**What you are asked to do**.
Copy out the lines from the one containing "This screenshot has width=1920, height=1080." through the one containing "will (383, 642).", inclusive, and nothing else.

**Records provided**.
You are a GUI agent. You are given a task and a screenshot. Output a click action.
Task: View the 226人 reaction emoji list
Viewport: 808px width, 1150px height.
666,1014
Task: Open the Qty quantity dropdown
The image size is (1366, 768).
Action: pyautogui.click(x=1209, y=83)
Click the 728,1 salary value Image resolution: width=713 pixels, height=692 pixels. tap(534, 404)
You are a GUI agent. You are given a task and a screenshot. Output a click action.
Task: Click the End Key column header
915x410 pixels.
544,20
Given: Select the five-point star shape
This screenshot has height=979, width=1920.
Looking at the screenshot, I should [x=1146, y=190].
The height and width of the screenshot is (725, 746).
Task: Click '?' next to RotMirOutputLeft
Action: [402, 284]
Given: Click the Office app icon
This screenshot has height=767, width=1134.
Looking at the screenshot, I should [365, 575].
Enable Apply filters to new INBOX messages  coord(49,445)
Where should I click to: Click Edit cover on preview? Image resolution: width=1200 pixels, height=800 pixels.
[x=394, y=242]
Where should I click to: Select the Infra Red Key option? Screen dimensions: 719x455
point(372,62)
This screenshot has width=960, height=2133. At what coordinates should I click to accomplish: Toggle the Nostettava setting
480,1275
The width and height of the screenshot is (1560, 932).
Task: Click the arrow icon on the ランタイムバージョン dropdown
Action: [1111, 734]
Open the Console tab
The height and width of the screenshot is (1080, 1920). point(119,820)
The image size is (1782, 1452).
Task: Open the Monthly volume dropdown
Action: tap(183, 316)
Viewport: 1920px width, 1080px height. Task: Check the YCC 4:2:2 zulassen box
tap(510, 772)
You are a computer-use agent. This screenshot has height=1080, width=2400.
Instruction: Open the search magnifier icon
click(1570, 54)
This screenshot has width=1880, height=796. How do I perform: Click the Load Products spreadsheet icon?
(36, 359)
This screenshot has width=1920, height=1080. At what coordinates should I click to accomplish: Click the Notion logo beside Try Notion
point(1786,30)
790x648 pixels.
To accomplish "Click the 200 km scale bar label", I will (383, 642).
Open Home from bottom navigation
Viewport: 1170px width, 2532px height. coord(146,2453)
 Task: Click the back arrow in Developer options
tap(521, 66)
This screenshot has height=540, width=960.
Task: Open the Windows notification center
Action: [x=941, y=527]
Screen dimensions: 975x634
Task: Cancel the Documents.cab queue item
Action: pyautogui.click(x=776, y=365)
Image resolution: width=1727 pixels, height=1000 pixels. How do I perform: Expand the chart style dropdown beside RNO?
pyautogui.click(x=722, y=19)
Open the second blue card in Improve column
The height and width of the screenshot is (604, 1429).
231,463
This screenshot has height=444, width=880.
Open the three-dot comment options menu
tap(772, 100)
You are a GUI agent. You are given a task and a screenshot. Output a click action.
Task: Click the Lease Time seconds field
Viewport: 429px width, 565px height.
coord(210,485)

**Written solution**.
This screenshot has width=1920, height=1080. At what coordinates should I click to accomplish: Click the Notion logo beside Try Notion
point(1786,30)
790x648 pixels.
To accomplish "Click the 200 km scale bar label", I will (383, 642).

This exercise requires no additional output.